● What this task involves
Your answer must consist of exactly the lines below, starting with the line with "Click the info icon beside Valid Until" and going on through the line with "Sort by Total", and nothing else.

● Provided records
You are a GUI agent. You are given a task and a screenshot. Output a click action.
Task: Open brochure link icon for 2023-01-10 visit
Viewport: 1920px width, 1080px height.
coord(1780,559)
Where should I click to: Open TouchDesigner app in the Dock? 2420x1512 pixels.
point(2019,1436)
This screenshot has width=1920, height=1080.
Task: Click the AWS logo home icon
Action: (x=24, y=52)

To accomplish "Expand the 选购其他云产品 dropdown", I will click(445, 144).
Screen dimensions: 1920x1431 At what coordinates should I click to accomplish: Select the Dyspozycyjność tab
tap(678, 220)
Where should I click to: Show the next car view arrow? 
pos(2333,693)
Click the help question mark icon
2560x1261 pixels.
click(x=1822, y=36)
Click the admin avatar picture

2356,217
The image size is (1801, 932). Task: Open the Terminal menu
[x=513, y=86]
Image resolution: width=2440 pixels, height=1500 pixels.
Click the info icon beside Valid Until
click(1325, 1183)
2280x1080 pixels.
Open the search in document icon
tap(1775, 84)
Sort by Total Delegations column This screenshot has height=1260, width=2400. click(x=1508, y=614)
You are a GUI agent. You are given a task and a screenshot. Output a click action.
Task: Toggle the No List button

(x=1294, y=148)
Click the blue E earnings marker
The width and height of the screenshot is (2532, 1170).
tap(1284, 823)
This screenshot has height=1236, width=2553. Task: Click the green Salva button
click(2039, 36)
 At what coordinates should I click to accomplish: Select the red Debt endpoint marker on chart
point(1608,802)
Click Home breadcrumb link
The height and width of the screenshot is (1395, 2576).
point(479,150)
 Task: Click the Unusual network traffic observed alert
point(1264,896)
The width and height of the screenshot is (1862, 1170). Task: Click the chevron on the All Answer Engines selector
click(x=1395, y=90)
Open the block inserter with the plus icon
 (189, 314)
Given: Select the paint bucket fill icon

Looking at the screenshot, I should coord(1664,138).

● Exercise output
Click the info icon beside Valid Until
click(1325, 1183)
2280x1080 pixels.
Open the search in document icon
tap(1775, 84)
Sort by Total Delegations column This screenshot has height=1260, width=2400. click(x=1508, y=614)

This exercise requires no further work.